Material to process.
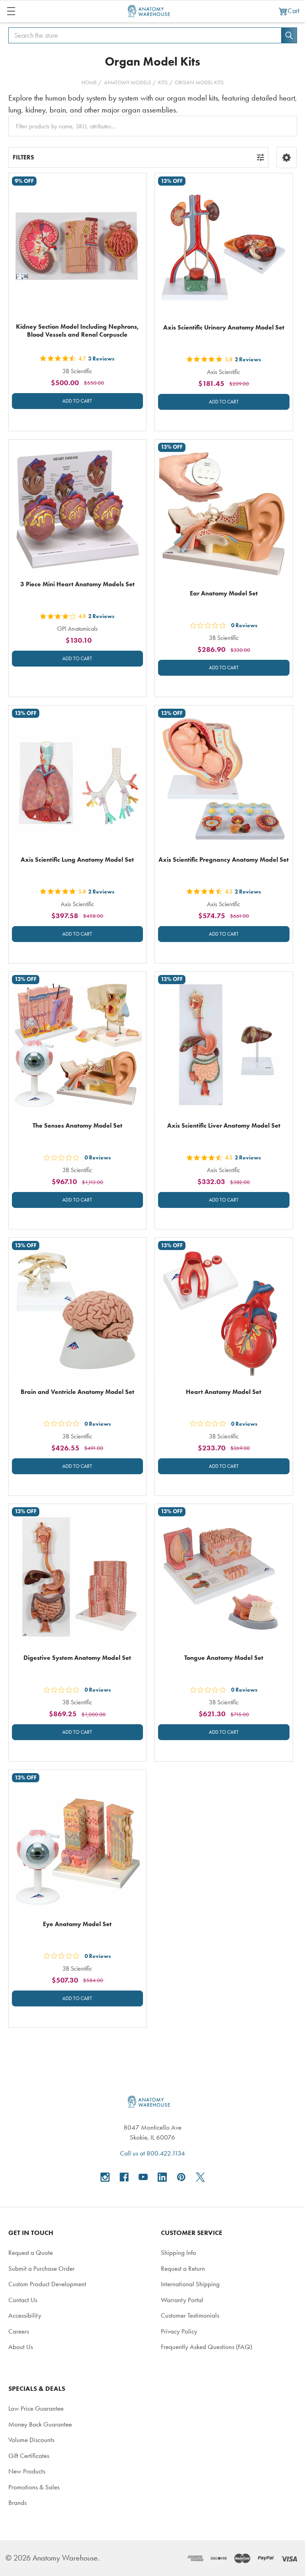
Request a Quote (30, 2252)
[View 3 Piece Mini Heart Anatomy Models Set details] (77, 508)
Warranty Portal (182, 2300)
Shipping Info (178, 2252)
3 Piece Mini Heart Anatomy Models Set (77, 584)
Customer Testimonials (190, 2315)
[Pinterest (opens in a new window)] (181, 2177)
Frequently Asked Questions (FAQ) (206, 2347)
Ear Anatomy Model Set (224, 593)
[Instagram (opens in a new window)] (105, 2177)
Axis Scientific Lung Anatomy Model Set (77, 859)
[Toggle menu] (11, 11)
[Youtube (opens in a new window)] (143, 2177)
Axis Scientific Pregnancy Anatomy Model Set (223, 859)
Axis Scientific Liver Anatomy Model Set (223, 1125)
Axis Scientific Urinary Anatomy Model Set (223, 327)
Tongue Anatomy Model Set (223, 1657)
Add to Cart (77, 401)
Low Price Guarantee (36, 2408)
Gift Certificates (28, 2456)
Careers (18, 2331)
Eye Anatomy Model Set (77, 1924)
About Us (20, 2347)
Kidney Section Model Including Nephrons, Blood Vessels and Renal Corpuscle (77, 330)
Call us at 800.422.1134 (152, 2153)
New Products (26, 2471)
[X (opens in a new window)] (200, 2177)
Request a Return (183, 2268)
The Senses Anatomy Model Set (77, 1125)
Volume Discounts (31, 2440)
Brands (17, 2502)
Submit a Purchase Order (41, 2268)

---

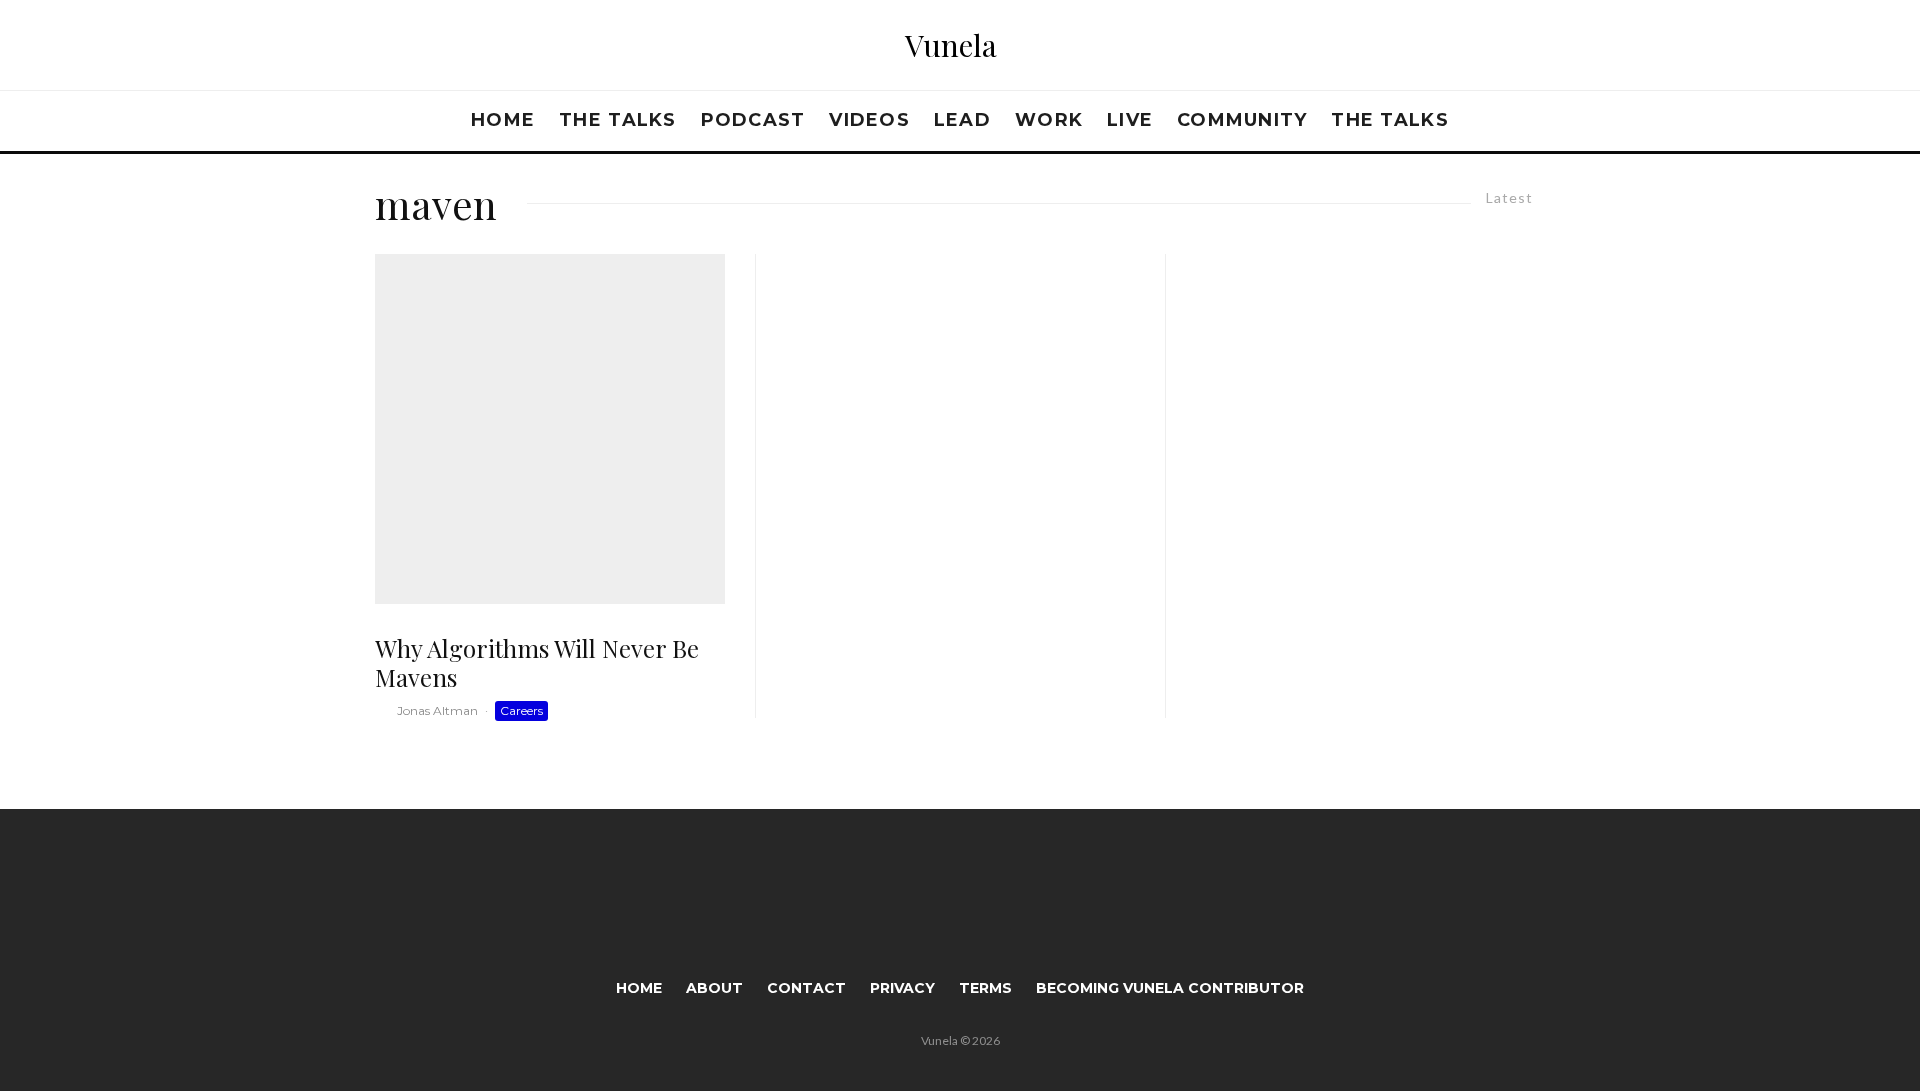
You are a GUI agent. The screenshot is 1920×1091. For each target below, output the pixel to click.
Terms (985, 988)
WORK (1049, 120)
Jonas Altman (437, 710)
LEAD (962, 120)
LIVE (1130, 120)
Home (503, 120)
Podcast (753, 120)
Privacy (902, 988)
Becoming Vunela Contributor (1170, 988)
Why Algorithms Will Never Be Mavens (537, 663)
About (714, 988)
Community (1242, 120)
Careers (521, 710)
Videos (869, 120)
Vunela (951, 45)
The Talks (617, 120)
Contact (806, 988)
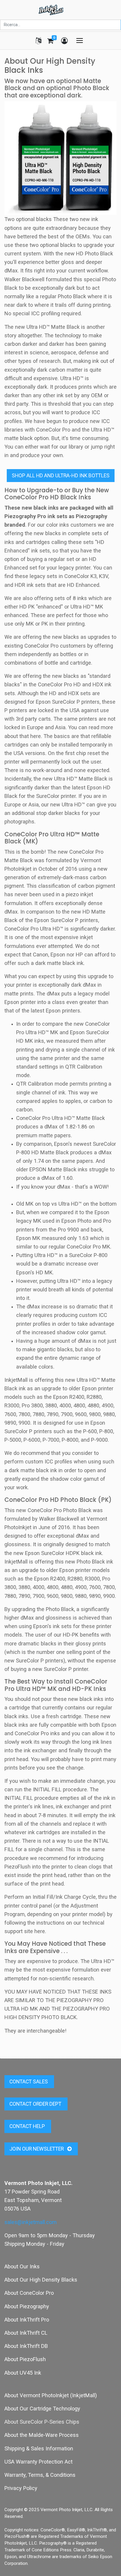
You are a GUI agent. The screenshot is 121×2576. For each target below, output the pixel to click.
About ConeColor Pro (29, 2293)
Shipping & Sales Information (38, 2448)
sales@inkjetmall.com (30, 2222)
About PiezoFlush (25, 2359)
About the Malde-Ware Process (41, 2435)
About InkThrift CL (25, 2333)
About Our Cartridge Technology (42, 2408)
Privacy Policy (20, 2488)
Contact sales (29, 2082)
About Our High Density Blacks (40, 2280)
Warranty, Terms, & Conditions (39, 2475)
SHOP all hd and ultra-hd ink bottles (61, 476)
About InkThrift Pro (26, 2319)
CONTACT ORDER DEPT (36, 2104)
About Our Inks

Task prompt. The answer is every line in the data where the word "Shipping" appears.

Finished exercise.
Shipping Info (178, 2252)
Shipping & Sales Information (38, 2448)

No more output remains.